*** Opening Document text ***

Everybody loves a long weekend. A chance for barbecue weather and the absence of Sunday night dread are part of what makes Labor Day, St Andrew’s Day or, if you’re French, Bastille Day special.

That needn’t be a rare sensation, say proponents of the four-day business week, an idea that’s gained ground since the beginning of the pandemic.

In Scotland, the government is designing a £10m pilot scheme that will see a selection of firms move to a four-day week without staff losing pay.

The results of the pilot, set to be launched within the current parliament, will be closely watched. And the Institute for Public Policy Research (IPPR Scotland) has called for the government to expand the trial to include as many types of businesses as possible.

But could a four-day week work for advertising and marketing agencies? At Yorkshire indie agency Punch Creative, the answer’s an emphatic yes.

Punch shifted to a four-day week last year, just months into the coronavirus pandemic. According to Richard Lowes, creative director at Punch, the pandemic cleared the way for the policy to become reality. “The four-day week was something we’d read about happening in Sweden and New Zealand. Perhaps if Covid hadn’t come along, it would have stayed as a pipe dream.

“But Covid coming along helped us see that the working day could be different, that change could happen.

“You know what it’s like when you’ve got a bank holiday – it’s a complete mindset change. Your relationship to the counterbalance of your free time to work time, that shift seems huge.

*** Closing Document text ***
*** Opening Extracted material ***

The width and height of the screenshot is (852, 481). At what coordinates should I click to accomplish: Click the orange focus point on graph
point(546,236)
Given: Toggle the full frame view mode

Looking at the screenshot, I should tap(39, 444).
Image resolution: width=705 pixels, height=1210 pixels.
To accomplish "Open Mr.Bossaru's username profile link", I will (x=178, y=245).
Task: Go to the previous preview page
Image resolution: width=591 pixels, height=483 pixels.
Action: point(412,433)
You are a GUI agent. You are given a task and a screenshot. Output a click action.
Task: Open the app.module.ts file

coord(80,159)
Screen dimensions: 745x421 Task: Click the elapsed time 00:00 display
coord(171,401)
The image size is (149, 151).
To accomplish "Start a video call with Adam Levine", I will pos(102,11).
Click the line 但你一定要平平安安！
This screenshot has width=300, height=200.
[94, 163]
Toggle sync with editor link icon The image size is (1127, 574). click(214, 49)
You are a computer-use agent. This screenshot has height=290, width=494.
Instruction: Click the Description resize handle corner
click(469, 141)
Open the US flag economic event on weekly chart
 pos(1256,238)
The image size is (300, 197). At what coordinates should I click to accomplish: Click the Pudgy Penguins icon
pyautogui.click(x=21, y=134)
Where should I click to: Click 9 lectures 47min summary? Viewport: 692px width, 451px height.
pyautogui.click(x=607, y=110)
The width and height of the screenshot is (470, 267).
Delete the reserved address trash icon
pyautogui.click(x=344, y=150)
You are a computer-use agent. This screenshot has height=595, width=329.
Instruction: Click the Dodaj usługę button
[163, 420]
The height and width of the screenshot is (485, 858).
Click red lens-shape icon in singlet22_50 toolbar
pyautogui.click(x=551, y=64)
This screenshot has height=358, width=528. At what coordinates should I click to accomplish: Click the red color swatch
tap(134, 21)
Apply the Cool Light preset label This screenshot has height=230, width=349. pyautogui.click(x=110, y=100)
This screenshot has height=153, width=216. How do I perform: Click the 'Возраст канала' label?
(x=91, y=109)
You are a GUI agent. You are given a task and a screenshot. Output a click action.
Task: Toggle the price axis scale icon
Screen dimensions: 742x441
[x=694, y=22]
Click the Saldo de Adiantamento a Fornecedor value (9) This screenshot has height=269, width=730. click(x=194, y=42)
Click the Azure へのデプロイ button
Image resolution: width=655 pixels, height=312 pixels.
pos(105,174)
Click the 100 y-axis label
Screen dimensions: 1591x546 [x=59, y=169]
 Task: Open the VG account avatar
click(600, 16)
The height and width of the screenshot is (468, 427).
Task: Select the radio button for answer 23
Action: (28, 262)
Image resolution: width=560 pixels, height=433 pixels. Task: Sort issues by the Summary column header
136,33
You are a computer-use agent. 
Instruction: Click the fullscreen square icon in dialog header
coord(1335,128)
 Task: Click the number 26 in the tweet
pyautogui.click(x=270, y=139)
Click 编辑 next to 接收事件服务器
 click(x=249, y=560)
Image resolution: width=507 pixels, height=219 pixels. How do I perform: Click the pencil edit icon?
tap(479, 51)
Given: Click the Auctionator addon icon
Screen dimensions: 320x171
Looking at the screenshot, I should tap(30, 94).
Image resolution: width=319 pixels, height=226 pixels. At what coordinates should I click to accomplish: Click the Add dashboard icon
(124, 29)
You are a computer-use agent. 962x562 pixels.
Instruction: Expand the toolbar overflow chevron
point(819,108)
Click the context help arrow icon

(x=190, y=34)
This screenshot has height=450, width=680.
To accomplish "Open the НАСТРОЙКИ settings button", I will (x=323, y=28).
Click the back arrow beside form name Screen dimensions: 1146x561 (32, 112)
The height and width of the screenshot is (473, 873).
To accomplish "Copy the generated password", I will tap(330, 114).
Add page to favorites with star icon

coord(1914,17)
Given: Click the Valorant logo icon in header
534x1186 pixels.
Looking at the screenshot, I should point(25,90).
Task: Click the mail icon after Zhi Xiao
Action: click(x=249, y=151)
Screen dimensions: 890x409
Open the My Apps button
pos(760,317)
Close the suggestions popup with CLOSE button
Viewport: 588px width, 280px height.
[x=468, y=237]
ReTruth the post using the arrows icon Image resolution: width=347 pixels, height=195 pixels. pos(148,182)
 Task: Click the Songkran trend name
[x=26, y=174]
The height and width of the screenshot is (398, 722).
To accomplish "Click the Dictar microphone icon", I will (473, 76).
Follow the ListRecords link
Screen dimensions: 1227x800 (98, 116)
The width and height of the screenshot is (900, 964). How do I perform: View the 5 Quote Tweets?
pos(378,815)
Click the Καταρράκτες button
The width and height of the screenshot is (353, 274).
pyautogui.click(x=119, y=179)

*** Closing Extracted material ***

Task item A
List every holiday that the four-day week article mentions by name.
Task item B
Extract the portion of the four-day week article starting with "Everybody loves a" and going on through "Bastille Day special.".

Final answer A
Labor Day, St Andrew’s Day, Bastille Day

Final answer B
Everybody loves a long weekend. A chance for barbecue weather and the absence of Sunday night dread are part of what makes Labor Day, St Andrew’s Day or, if you’re French, Bastille Day special.